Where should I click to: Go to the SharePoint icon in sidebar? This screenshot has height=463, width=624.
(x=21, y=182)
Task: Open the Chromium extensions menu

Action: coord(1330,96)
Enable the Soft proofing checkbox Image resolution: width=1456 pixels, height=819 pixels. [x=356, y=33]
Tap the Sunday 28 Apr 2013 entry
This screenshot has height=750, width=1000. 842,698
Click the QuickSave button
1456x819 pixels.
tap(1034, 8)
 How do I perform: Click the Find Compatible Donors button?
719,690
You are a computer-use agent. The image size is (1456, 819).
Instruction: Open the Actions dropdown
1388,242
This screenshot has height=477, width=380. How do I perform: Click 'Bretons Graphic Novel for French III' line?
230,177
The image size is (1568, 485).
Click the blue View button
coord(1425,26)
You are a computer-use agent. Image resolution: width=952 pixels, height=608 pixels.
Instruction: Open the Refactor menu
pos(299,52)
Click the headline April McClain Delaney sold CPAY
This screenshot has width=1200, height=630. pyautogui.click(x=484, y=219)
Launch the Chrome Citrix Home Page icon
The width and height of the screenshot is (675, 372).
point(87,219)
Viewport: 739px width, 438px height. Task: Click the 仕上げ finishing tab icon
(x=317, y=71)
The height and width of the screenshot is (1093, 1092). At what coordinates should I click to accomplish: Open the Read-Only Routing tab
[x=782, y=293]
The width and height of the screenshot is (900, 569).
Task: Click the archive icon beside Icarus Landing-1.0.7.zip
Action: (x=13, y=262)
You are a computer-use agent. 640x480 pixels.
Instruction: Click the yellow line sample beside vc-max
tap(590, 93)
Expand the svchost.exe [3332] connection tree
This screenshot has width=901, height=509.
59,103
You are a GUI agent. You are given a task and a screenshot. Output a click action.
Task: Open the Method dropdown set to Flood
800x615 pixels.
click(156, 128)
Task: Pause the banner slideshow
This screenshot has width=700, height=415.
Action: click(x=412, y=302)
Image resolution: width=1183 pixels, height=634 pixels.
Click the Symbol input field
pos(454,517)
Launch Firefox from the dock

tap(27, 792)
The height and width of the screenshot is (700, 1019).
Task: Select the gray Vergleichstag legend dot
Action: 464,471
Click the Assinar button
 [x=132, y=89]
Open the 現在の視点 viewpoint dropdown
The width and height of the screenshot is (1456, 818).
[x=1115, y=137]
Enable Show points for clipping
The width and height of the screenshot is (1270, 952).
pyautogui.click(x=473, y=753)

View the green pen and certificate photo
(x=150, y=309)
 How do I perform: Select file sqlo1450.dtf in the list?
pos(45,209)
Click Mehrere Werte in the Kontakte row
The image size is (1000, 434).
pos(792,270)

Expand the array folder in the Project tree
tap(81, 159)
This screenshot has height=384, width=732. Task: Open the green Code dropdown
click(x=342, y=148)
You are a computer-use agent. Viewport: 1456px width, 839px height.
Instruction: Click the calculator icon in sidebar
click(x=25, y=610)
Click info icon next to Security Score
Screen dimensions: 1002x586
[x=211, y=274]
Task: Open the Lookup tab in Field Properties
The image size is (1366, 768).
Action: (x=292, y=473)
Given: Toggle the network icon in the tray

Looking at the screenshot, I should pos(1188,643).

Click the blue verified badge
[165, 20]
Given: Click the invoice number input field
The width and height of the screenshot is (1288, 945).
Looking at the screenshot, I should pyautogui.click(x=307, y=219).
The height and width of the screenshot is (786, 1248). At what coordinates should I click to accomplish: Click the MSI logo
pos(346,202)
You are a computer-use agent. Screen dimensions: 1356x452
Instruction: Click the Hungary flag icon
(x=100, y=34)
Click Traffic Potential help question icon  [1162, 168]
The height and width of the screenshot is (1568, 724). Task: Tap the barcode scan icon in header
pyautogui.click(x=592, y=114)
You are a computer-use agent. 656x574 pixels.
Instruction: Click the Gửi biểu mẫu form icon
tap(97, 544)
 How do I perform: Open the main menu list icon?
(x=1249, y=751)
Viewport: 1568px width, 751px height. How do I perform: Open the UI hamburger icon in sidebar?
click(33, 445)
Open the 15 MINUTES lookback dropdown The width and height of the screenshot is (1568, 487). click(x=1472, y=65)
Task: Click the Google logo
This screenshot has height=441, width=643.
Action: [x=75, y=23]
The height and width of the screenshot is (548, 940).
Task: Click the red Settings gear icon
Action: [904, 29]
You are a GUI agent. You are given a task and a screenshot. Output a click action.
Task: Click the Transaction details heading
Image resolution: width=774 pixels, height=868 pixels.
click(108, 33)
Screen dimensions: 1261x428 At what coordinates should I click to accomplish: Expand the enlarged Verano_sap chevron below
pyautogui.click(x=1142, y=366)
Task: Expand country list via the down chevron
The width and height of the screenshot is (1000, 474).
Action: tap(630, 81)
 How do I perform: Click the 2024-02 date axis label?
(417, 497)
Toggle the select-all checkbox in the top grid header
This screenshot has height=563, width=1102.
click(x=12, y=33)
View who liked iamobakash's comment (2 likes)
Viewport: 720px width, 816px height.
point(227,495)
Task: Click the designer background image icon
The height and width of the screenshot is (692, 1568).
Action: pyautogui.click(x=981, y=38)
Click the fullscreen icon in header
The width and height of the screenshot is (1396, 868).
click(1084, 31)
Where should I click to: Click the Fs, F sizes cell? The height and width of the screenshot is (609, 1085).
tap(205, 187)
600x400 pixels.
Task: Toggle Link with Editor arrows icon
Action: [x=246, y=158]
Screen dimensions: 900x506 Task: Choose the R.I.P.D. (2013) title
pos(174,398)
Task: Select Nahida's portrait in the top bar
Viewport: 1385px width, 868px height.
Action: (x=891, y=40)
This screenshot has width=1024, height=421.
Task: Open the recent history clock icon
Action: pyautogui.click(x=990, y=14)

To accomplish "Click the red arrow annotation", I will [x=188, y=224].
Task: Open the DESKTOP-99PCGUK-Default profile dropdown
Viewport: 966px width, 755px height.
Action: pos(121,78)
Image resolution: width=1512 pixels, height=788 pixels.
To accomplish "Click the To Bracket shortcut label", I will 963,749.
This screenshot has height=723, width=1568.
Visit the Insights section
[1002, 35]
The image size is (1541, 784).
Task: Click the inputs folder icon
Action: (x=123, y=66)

• YOUR INSTRUCTIONS
Reproduce the data from its beginning through the line containing "This screenshot has height=750, width=1000.", switching "Sunday" to "Monday" and leaving everything else as it stands.

• OUTPUT BELOW
Where should I click to: Go to the SharePoint icon in sidebar? This screenshot has height=463, width=624.
(x=21, y=182)
Task: Open the Chromium extensions menu

Action: coord(1330,96)
Enable the Soft proofing checkbox Image resolution: width=1456 pixels, height=819 pixels. [x=356, y=33]
Tap the Monday 28 Apr 2013 entry
This screenshot has height=750, width=1000. 842,698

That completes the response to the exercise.